++++ Data supplied

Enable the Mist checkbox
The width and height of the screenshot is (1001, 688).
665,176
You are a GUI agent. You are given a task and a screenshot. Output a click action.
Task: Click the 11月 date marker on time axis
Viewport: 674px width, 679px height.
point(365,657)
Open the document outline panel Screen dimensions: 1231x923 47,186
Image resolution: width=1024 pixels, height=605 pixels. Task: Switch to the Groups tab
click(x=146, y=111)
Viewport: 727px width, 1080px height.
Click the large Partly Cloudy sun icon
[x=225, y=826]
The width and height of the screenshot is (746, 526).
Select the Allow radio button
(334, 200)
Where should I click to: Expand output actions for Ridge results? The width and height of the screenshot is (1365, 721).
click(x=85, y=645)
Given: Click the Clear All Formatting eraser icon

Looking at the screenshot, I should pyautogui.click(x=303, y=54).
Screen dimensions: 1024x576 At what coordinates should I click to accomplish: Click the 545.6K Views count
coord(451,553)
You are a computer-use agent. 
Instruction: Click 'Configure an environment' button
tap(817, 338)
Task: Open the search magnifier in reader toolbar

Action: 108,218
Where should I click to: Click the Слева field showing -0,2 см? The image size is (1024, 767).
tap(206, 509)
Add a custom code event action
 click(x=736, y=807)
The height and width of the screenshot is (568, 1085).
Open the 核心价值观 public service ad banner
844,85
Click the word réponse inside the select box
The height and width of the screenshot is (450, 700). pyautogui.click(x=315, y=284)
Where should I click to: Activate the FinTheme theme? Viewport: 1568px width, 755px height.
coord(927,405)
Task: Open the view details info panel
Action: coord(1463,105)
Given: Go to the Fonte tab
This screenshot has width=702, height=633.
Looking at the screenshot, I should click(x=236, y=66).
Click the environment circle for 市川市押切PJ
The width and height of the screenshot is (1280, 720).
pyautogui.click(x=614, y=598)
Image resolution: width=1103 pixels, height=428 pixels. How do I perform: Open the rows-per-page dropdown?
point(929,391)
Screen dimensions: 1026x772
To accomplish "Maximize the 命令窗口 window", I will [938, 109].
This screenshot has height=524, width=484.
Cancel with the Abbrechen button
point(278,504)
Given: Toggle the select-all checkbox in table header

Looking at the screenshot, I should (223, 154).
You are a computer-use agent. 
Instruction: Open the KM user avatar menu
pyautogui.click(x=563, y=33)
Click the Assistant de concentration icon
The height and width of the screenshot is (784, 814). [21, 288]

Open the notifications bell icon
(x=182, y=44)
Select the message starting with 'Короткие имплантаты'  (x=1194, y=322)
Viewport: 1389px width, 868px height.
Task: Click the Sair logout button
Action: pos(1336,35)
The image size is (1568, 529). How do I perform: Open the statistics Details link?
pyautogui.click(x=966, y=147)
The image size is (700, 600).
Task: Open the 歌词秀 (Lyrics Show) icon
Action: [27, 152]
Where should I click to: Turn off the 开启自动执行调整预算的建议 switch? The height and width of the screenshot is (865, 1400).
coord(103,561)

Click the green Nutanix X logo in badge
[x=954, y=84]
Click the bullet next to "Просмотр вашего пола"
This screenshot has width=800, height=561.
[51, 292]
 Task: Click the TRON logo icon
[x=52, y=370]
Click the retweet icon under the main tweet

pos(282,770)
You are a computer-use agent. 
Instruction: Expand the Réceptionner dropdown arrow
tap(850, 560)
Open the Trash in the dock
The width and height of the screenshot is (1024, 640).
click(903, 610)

++++++++

Task directions: The required answer is the complete data, repeated exactly.

Exercise result:
Enable the Mist checkbox
The width and height of the screenshot is (1001, 688).
665,176
You are a GUI agent. You are given a task and a screenshot. Output a click action.
Task: Click the 11月 date marker on time axis
Viewport: 674px width, 679px height.
point(365,657)
Open the document outline panel Screen dimensions: 1231x923 47,186
Image resolution: width=1024 pixels, height=605 pixels. Task: Switch to the Groups tab
click(x=146, y=111)
Viewport: 727px width, 1080px height.
Click the large Partly Cloudy sun icon
[x=225, y=826]
The width and height of the screenshot is (746, 526).
Select the Allow radio button
(334, 200)
Where should I click to: Expand output actions for Ridge results? The width and height of the screenshot is (1365, 721).
click(x=85, y=645)
Given: Click the Clear All Formatting eraser icon

Looking at the screenshot, I should pyautogui.click(x=303, y=54).
Screen dimensions: 1024x576 At what coordinates should I click to accomplish: Click the 545.6K Views count
coord(451,553)
You are a computer-use agent. 
Instruction: Click 'Configure an environment' button
tap(817, 338)
Task: Open the search magnifier in reader toolbar

Action: 108,218
Where should I click to: Click the Слева field showing -0,2 см? The image size is (1024, 767).
tap(206, 509)
Add a custom code event action
 click(x=736, y=807)
The height and width of the screenshot is (568, 1085).
Open the 核心价值观 public service ad banner
844,85
Click the word réponse inside the select box
The height and width of the screenshot is (450, 700). pyautogui.click(x=315, y=284)
Where should I click to: Activate the FinTheme theme? Viewport: 1568px width, 755px height.
coord(927,405)
Task: Open the view details info panel
Action: coord(1463,105)
Given: Go to the Fonte tab
This screenshot has width=702, height=633.
Looking at the screenshot, I should click(x=236, y=66).
Click the environment circle for 市川市押切PJ
The width and height of the screenshot is (1280, 720).
pyautogui.click(x=614, y=598)
Image resolution: width=1103 pixels, height=428 pixels. How do I perform: Open the rows-per-page dropdown?
point(929,391)
Screen dimensions: 1026x772
To accomplish "Maximize the 命令窗口 window", I will [938, 109].
This screenshot has height=524, width=484.
Cancel with the Abbrechen button
point(278,504)
Given: Toggle the select-all checkbox in table header

Looking at the screenshot, I should (223, 154).
You are a computer-use agent. 
Instruction: Open the KM user avatar menu
pyautogui.click(x=563, y=33)
Click the Assistant de concentration icon
The height and width of the screenshot is (784, 814). [21, 288]

Open the notifications bell icon
(x=182, y=44)
Select the message starting with 'Короткие имплантаты'  (x=1194, y=322)
Viewport: 1389px width, 868px height.
Task: Click the Sair logout button
Action: pos(1336,35)
The image size is (1568, 529). How do I perform: Open the statistics Details link?
pyautogui.click(x=966, y=147)
The image size is (700, 600).
Task: Open the 歌词秀 (Lyrics Show) icon
Action: [27, 152]
Where should I click to: Turn off the 开启自动执行调整预算的建议 switch? The height and width of the screenshot is (865, 1400).
coord(103,561)

Click the green Nutanix X logo in badge
[x=954, y=84]
Click the bullet next to "Просмотр вашего пола"
This screenshot has width=800, height=561.
[51, 292]
 Task: Click the TRON logo icon
[x=52, y=370]
Click the retweet icon under the main tweet

pos(282,770)
You are a computer-use agent. 
Instruction: Expand the Réceptionner dropdown arrow
tap(850, 560)
Open the Trash in the dock
The width and height of the screenshot is (1024, 640).
click(903, 610)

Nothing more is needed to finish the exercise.